**What the task requires:** Please list every line of the data below that contains the string "width", matching case exactly.

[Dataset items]
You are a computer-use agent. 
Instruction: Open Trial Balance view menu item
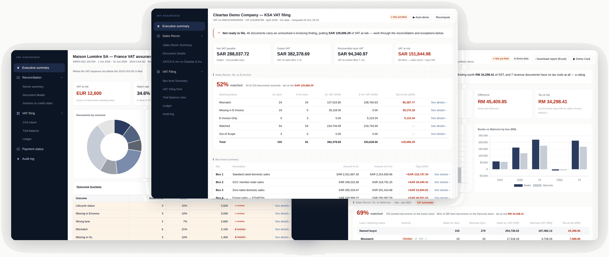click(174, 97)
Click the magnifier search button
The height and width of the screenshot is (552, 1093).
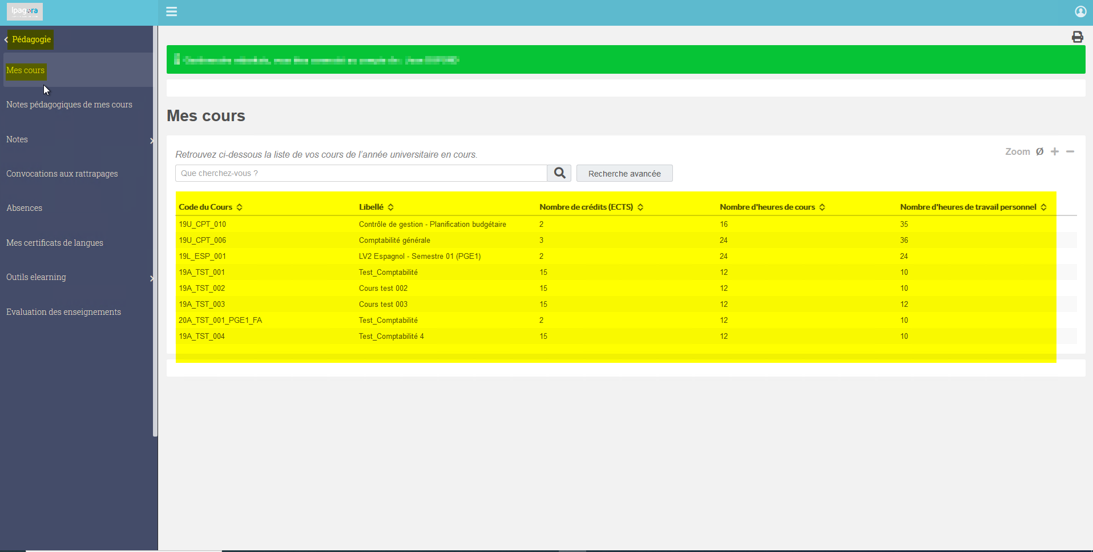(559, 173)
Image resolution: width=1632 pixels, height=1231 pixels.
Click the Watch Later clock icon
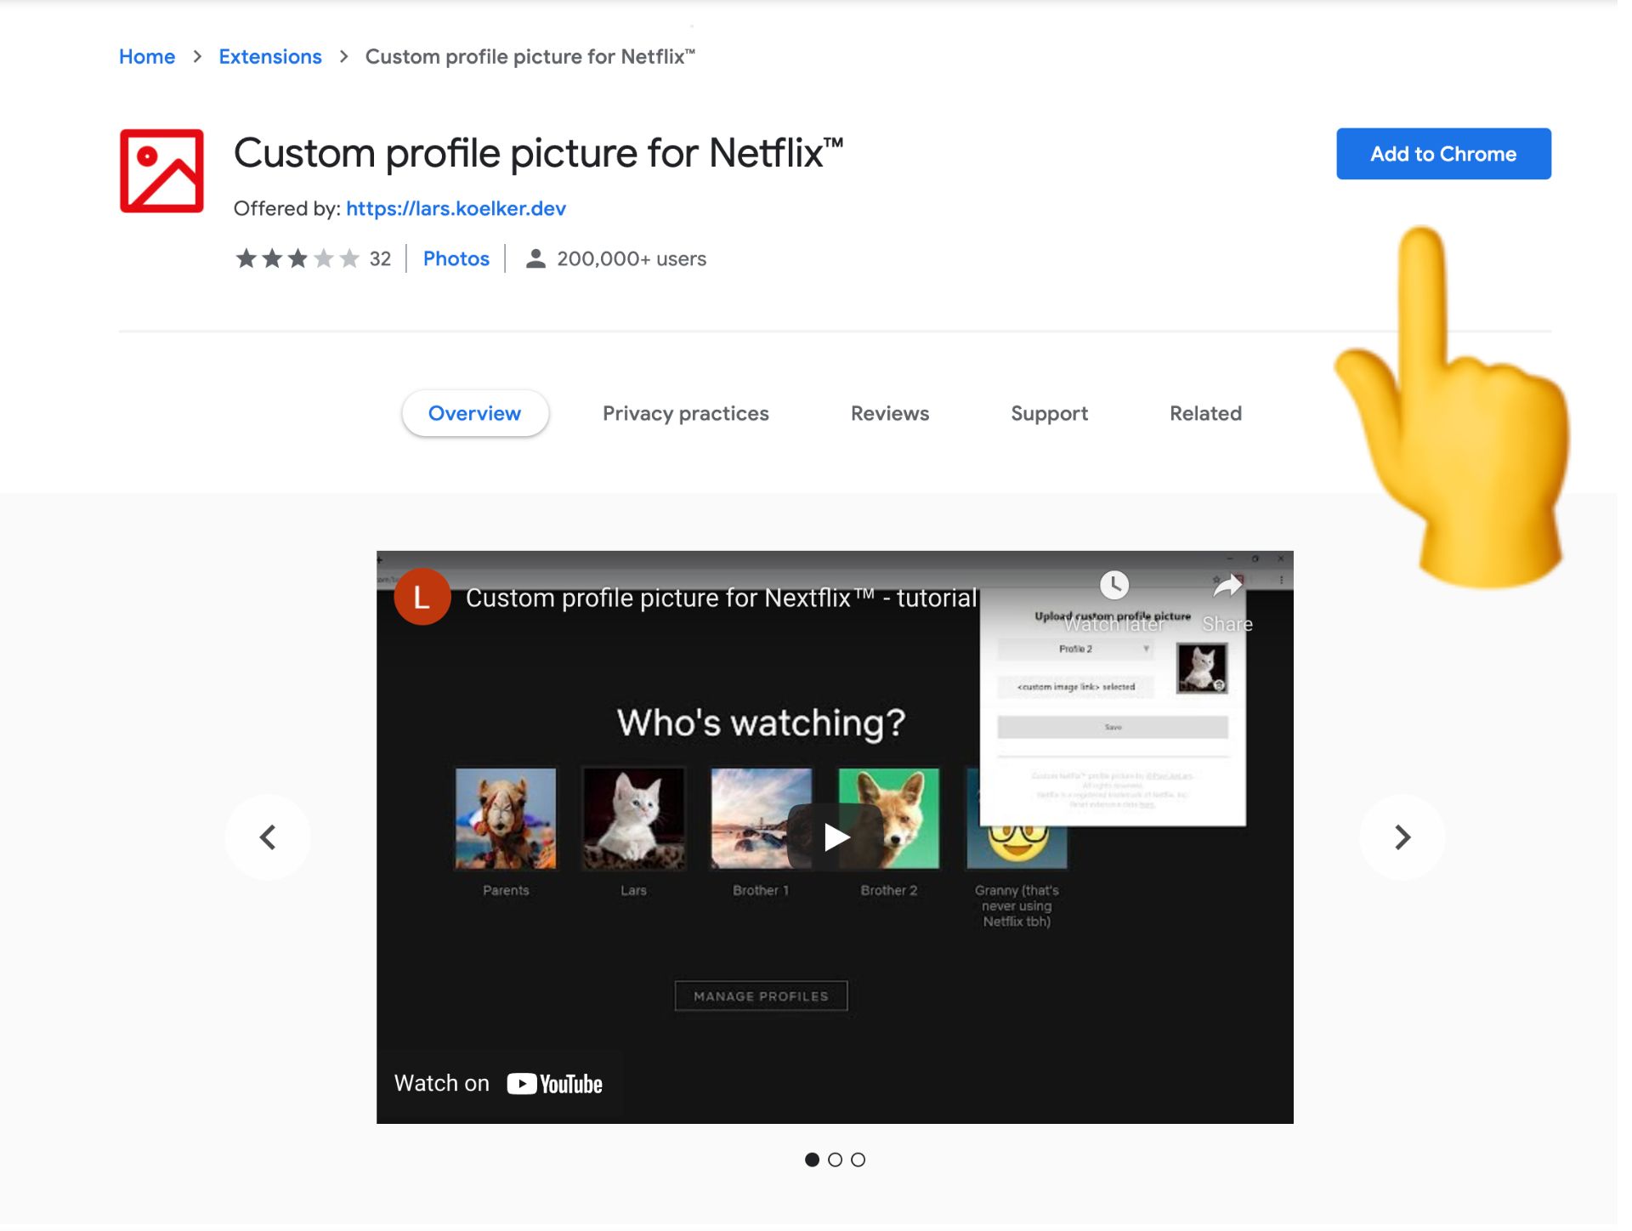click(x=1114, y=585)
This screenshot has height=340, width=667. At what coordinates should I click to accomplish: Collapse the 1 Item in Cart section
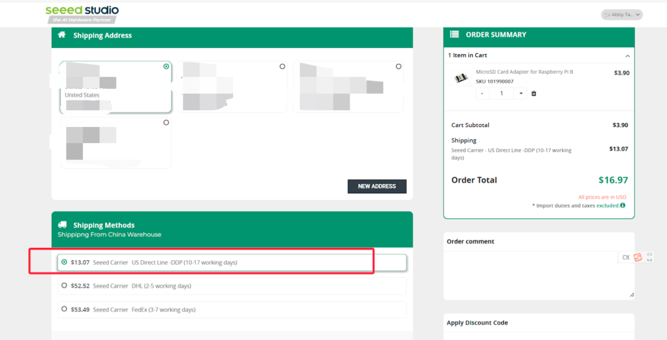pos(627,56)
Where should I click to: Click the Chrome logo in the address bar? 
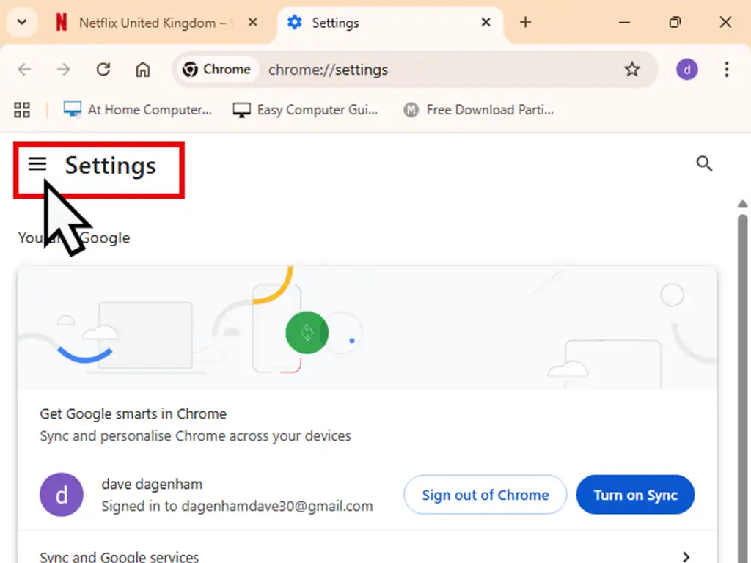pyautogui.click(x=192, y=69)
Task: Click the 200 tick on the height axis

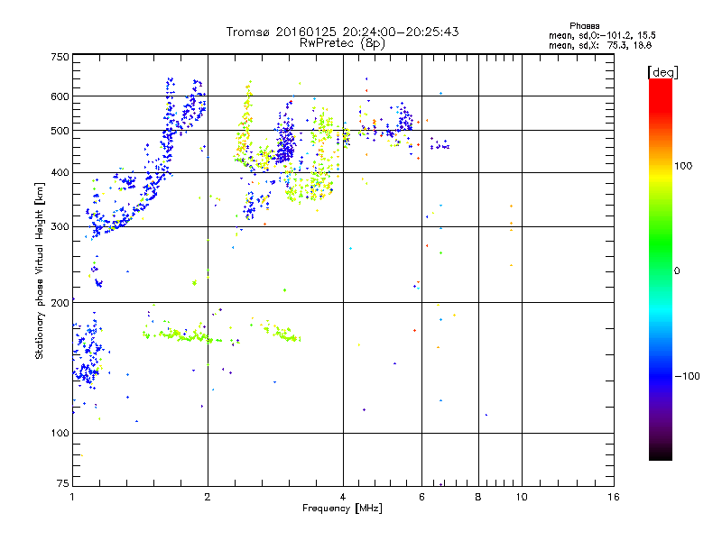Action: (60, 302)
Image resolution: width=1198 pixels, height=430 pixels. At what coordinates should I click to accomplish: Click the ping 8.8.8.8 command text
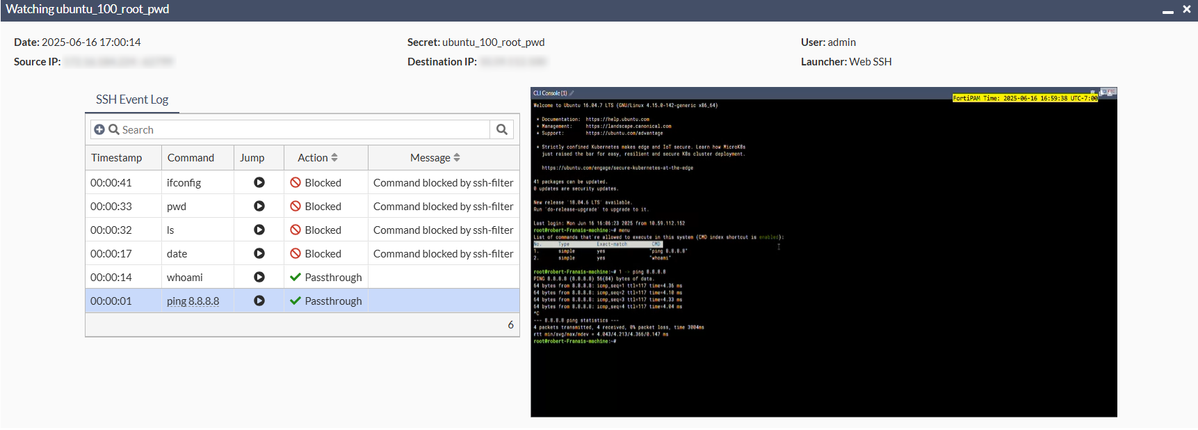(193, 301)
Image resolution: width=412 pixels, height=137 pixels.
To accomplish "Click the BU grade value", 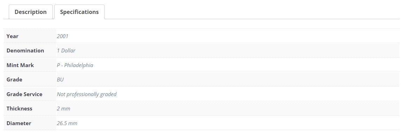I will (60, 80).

**Result:**
The height and width of the screenshot is (552, 1093).
Image resolution: width=1632 pixels, height=1231 pixels.
This screenshot has height=340, width=667. At what coordinates should I click to accomplish: Collapse the 1 Item in Cart section
Image resolution: width=1198 pixels, height=430 pixels. At what coordinates should I click to accomplish: Click the ping 8.8.8.8 command text
Image resolution: width=412 pixels, height=137 pixels.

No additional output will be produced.